◆ **EXERCISE BRIEF**: Only the lines from the one with "You are a computer-use agent." through the final line below belong in the answer, copied exactly and without pictures.

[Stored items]
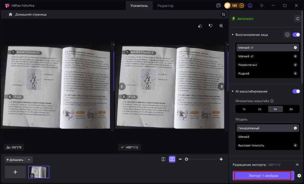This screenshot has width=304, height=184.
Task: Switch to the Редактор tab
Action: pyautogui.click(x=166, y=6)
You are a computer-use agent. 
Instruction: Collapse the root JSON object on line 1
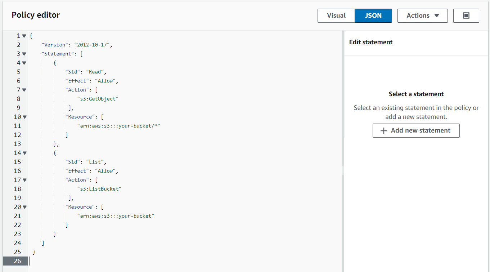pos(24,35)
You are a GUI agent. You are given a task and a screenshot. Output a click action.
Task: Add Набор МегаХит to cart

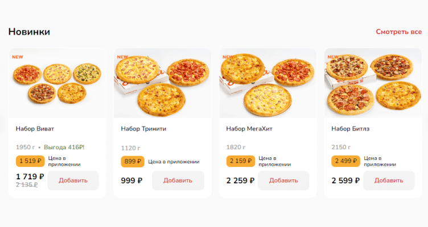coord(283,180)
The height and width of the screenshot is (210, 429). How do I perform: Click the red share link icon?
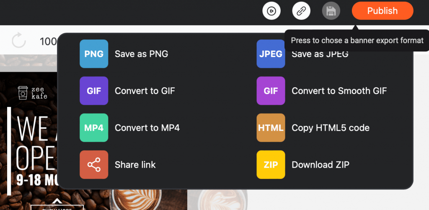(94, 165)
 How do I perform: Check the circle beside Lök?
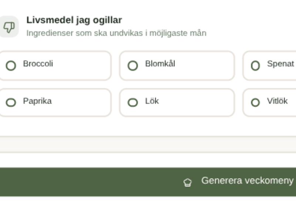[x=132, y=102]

◆ **RESPONSE TO THE TASK**:
You are a computer-use agent. 
Instruction: Collapse the root JSON object on line 1
pos(24,35)
You are a GUI agent. You are given a task and a screenshot. Output a click action.
Task: Add Набор МегаХит to cart

coord(283,180)
The height and width of the screenshot is (210, 429). How do I perform: Click the red share link icon?
(94, 165)
 How do I perform: Check the circle beside Lök?
[x=132, y=102]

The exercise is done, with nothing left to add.